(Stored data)

▼

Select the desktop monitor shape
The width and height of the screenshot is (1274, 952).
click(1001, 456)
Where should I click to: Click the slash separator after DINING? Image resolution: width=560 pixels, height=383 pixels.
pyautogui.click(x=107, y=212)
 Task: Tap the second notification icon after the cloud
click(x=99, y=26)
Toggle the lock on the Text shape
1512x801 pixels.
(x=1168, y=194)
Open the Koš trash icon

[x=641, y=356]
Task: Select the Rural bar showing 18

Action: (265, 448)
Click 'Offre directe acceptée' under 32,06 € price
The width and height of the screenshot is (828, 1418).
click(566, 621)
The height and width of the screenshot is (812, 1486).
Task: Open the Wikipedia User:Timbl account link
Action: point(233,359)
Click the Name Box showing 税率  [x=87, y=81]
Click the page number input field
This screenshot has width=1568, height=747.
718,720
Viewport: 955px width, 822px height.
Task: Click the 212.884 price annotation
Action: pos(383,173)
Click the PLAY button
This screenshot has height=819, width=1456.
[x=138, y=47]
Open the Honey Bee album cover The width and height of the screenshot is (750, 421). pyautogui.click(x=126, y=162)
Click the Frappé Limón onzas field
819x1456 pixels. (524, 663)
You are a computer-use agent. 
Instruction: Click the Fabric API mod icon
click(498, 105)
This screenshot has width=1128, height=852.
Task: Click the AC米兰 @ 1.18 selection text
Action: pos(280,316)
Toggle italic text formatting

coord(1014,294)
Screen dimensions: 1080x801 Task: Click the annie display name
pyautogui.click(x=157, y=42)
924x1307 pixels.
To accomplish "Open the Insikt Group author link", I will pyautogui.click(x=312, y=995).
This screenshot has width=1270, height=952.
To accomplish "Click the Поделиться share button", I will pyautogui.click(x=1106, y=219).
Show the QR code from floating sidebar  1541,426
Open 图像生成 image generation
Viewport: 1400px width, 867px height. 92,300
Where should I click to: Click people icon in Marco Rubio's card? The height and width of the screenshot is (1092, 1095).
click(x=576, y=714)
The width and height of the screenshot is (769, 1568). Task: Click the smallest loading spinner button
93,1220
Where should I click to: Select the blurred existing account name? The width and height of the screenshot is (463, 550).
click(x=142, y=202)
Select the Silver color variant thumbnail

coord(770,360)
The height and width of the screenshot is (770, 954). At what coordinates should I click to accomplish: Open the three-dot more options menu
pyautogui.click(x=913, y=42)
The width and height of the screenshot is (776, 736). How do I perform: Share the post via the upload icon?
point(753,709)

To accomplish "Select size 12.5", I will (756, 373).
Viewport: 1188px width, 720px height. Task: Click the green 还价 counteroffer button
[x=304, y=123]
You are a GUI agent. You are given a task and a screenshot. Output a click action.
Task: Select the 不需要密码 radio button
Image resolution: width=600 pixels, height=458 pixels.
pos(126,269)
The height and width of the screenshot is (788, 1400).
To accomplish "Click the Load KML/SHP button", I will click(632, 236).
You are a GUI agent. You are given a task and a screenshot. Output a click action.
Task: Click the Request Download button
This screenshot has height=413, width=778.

▲

== Stated problem ==
Copy out, unchanged, the entries from the line containing "Screen dimensions: 1080x801" through the line containing "coord(770,360)", including both of those lines.

== Final answer ==
Screen dimensions: 1080x801 Task: Click the annie display name
pyautogui.click(x=157, y=42)
924x1307 pixels.
To accomplish "Open the Insikt Group author link", I will pyautogui.click(x=312, y=995).
This screenshot has width=1270, height=952.
To accomplish "Click the Поделиться share button", I will pyautogui.click(x=1106, y=219).
Show the QR code from floating sidebar  1541,426
Open 图像生成 image generation
Viewport: 1400px width, 867px height. 92,300
Where should I click to: Click people icon in Marco Rubio's card? The height and width of the screenshot is (1092, 1095).
click(x=576, y=714)
The width and height of the screenshot is (769, 1568). Task: Click the smallest loading spinner button
93,1220
Where should I click to: Select the blurred existing account name? The width and height of the screenshot is (463, 550).
click(x=142, y=202)
Select the Silver color variant thumbnail

coord(770,360)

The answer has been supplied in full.